Why would Per Petterson — the bestselling Scandinavian writer whose books don't feature an invincible crimefighting heroine — curse the river of time when he is so adept at navigating it? Dip into the stream of consciousness in almost any of the brooding Norwegian's novels and past and present will overlap and dissolve and reconfigure in patterns with little regard for chronological narrative.

I Curse the River of Time| by Per Petterson | Translated by Charlotte Barslund, with the author | Graywolf Press | 246 pages | $23
In this, his newest novel, which is part of an ongoing, semi-autobiographical saga spun out in his previous works, the river runs on many levels, eddies of past experience that flow simultaneously in the mind of Arvid, the sad-sack first-person narrator. It's kind of like the film Inception, except that the medium is memory and not dreams, the architecture is stable if a bit banal, and there are no shootouts.

Arvid, a lapsed Communist (the title, it turns out, is a quote from a poem by Mao Zedong — who knew the crotchety old mass murderer had a soft spot for verse?), begins his tale by announcing, "All this happened quite a few years ago." He's referring in part to events in 1989, when, lamenting his impending divorce and the ongoing collapse of the Soviet Union, he takes a ferry from Oslo to northern Denmark to visit his cancer-stricken mother, whom we saw as a feisty teenager in Petterson's 1996 novel To Siberia.
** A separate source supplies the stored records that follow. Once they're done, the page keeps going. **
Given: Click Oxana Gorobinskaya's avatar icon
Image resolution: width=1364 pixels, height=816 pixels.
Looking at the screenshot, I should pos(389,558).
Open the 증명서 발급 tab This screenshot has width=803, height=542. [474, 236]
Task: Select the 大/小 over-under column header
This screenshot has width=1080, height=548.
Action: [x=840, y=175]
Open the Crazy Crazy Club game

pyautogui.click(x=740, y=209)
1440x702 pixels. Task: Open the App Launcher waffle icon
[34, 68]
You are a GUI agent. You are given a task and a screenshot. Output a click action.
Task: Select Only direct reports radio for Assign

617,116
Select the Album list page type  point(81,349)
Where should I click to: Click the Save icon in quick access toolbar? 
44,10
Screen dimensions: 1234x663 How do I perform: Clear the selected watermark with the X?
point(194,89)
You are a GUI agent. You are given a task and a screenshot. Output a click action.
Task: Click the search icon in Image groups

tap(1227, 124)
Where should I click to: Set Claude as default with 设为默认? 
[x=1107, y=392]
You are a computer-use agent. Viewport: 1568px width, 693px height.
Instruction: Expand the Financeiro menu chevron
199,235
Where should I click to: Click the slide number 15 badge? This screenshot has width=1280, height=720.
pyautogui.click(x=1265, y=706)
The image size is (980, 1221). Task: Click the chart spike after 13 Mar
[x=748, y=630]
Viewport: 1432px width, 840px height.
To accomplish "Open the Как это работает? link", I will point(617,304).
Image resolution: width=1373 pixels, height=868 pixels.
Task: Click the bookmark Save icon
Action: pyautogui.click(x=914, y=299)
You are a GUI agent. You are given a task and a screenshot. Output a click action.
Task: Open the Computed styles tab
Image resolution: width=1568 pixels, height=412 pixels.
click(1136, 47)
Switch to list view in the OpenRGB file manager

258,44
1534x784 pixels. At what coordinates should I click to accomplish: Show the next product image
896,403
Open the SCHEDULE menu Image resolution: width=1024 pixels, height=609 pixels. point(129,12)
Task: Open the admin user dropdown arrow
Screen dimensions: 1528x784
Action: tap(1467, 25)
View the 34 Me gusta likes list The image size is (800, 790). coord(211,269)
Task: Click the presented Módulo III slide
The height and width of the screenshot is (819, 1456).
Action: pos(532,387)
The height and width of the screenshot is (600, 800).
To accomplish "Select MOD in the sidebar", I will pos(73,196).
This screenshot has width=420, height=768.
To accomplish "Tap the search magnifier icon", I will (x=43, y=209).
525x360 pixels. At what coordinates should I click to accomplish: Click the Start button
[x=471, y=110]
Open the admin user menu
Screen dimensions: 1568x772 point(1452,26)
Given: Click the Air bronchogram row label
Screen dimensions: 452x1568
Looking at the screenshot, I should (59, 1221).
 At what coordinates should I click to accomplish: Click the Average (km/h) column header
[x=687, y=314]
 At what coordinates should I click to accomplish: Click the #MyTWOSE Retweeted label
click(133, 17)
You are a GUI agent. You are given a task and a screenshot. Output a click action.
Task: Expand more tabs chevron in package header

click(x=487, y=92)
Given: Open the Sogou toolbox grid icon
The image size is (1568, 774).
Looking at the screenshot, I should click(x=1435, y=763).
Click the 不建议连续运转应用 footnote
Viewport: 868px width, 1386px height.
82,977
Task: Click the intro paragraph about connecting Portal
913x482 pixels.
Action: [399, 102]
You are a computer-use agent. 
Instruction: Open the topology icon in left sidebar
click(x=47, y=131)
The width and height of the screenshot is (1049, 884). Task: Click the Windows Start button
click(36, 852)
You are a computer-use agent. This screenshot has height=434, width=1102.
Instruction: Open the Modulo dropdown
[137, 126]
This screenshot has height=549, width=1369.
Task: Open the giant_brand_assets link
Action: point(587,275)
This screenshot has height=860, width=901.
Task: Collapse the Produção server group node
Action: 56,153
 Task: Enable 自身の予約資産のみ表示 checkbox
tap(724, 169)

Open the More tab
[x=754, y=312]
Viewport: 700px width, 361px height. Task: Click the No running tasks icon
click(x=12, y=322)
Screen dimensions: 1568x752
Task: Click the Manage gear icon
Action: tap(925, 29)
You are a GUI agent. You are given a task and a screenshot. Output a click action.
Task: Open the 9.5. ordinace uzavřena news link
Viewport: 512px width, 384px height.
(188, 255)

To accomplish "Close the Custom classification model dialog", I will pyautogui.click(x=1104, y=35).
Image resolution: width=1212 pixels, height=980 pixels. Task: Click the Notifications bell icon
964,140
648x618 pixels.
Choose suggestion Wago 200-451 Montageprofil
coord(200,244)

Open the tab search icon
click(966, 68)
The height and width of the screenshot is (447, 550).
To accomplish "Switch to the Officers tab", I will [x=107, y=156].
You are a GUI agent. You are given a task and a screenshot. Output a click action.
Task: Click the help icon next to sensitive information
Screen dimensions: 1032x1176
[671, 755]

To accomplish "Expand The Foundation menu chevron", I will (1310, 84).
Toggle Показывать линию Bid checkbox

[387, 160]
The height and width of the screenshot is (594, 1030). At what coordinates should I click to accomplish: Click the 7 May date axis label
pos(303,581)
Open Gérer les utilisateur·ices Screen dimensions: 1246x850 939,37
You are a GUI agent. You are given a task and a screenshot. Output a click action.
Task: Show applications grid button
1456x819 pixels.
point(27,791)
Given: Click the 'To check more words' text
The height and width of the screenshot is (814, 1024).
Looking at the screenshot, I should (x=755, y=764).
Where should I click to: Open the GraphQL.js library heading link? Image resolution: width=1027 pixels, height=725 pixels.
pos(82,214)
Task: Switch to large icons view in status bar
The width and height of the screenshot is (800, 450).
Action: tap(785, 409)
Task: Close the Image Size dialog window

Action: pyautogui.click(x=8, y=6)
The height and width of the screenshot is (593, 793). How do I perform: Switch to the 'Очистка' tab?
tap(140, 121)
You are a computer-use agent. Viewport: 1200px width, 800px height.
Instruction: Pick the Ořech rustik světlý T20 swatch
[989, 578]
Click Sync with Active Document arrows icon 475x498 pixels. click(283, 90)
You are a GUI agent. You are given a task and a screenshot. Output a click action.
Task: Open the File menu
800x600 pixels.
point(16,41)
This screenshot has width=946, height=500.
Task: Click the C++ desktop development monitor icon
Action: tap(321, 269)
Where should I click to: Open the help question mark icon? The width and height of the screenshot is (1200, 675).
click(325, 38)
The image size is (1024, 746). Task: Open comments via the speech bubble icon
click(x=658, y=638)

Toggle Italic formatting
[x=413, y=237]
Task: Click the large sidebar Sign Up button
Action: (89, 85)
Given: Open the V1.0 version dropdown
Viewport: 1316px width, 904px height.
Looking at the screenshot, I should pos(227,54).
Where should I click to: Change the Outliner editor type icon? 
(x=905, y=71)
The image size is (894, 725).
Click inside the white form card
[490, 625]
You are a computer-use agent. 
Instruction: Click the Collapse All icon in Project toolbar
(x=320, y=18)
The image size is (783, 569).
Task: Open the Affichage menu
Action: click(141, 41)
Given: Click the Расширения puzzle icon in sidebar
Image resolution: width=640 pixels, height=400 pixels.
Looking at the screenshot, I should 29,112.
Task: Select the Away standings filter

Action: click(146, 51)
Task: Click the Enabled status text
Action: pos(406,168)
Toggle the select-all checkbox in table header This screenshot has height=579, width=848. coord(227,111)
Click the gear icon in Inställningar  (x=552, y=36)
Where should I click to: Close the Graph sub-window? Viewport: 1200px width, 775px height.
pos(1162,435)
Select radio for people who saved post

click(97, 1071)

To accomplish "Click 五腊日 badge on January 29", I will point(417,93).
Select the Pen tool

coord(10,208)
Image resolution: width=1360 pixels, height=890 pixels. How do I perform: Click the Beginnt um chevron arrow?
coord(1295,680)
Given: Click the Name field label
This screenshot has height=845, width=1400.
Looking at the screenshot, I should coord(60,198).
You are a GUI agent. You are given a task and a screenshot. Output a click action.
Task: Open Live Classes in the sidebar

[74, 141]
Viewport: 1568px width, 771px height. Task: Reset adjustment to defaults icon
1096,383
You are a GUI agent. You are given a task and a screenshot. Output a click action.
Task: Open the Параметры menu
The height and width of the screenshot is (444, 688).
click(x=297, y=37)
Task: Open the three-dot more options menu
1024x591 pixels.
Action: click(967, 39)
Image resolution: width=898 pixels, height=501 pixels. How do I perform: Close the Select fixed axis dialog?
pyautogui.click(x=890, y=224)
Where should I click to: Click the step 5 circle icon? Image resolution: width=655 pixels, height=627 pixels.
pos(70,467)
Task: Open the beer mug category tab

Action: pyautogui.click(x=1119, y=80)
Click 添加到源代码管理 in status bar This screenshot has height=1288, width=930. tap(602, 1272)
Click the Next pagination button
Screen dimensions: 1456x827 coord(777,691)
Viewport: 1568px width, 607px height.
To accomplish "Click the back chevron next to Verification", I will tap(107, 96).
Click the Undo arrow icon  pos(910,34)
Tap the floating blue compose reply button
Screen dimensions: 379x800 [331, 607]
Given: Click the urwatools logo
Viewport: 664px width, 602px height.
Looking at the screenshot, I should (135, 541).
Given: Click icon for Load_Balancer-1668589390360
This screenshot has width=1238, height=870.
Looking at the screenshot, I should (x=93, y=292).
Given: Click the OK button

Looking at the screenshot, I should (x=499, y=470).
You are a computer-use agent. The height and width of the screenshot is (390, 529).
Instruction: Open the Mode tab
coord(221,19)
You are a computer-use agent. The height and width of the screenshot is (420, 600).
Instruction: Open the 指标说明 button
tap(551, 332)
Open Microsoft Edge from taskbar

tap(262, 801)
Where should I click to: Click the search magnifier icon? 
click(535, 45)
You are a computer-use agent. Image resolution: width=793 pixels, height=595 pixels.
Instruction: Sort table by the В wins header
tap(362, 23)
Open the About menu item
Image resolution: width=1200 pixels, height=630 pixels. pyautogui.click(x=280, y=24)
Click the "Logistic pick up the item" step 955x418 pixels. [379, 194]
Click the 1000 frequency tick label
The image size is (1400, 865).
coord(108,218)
While engaged in this sentimental journey, Arvid reflects on his youth in the '70s, when he enraged his mother by quitting school, joining the party, and taking a job at a factory. During this time, he also connects with a younger fellow traveler, a beautiful unnamed girl who appears to be the love of his life — and the woman he is about to divorce in 1989.

Interspersed among these storylines are less developed, epiphanic interludes precipitated by such Proustian cues as a hissing tea kettle and the smell of cocoa. They include Arvid's recollection of how he went to visit his dying younger brother in 1983 and, while riding the tram to the hospital, passed the place where he had once brought in a dog to be euthanized. So much for trying to find a little break in his misery. "I realised," he observes ruefully, "that these fifteen minutes I had thought I could inhabit so safely were far from being an expanding space, on the contrary, it was like it always is with time, that it can slip through your fingers when you are not looking." Rather than retrieving lost time, Arvid is continually losing the present moment to inescapable memories of past loss.